On Wed, Feb 13, 2013 at 9:13 AM, David G. Miller dave@davenjudy.org wrote:
Red Hat Linux is ancient.
<SNIP> I started with Red Hat Linux 5 in 1998. Mind your manners when calling RHL 9 ancient or I'll come over and hit you with my walker.
In computer years, that's like a century ago.
Advice to OP: Don't spend much money on treeware books about Linux in general or CentOS in particular. The technology moves fast enough that the book will be obsolete in six months to a year. I work best with real books because I can easily dog-ear, underline, highlight, mark, etc. so I understand liking a real book.
But real books don't have that 'search' box up at the top...
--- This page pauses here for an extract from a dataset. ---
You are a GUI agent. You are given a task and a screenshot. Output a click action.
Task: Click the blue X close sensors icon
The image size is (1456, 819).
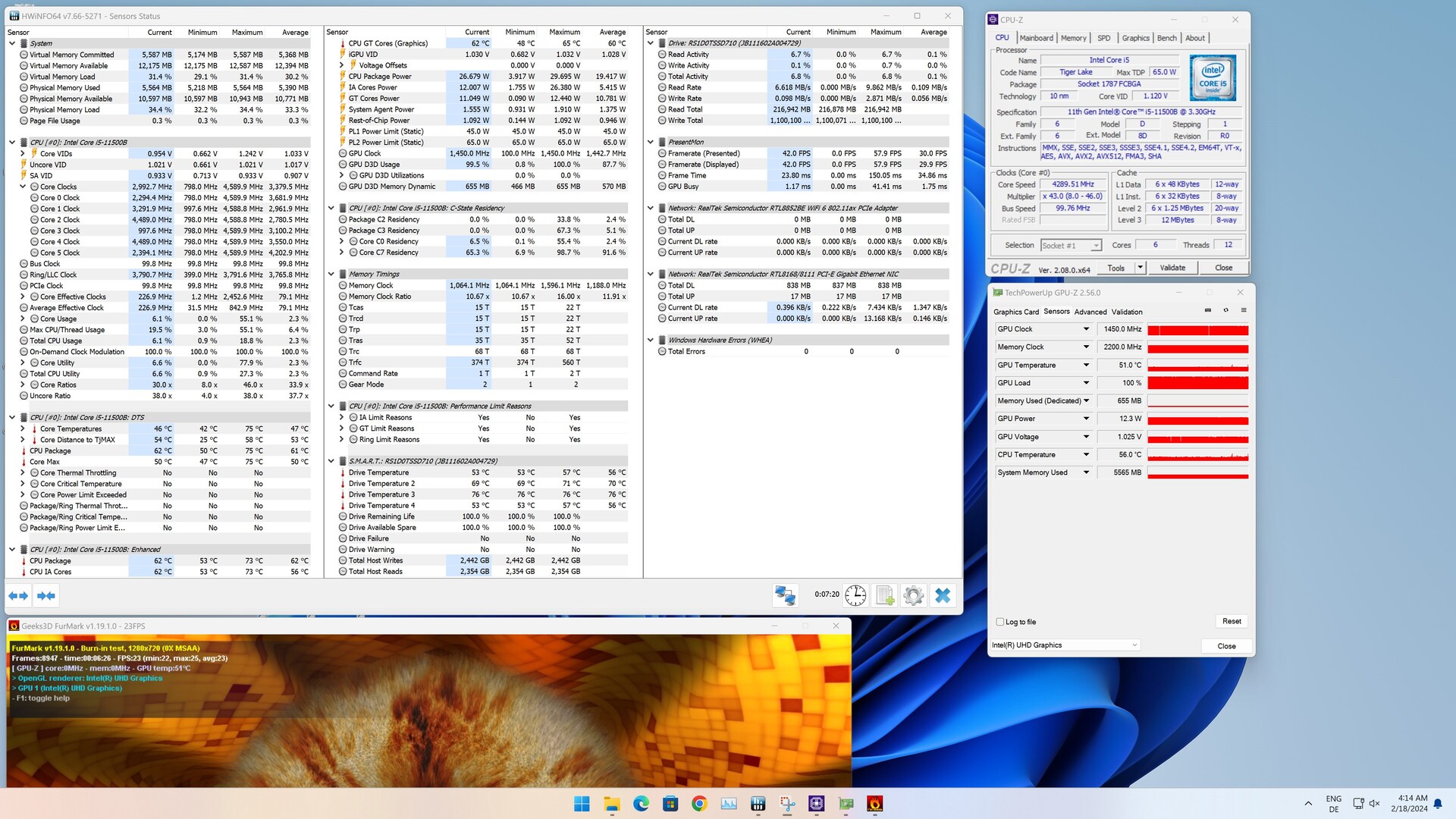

If you really want to have a real book, take the time to visit a local book store that has a decent selection of technical books and page through some of the books there to see which author's style fits you. If you can afford it, spend the money and support your local book store. If you can't afford it, see what you can find on-line, at a garage or yard sale, etc. Either way, get used to using Google to get answers to your questions. The answer will change over time.
It is really unfortunate that neither paper books nor pdf's have developed the technology to easily show you 'just' those changes so you end up starting from scratch every time a developer decides to make some small change. I've always wished for something where you could input the version you know and get a description of the changes between that and some current version.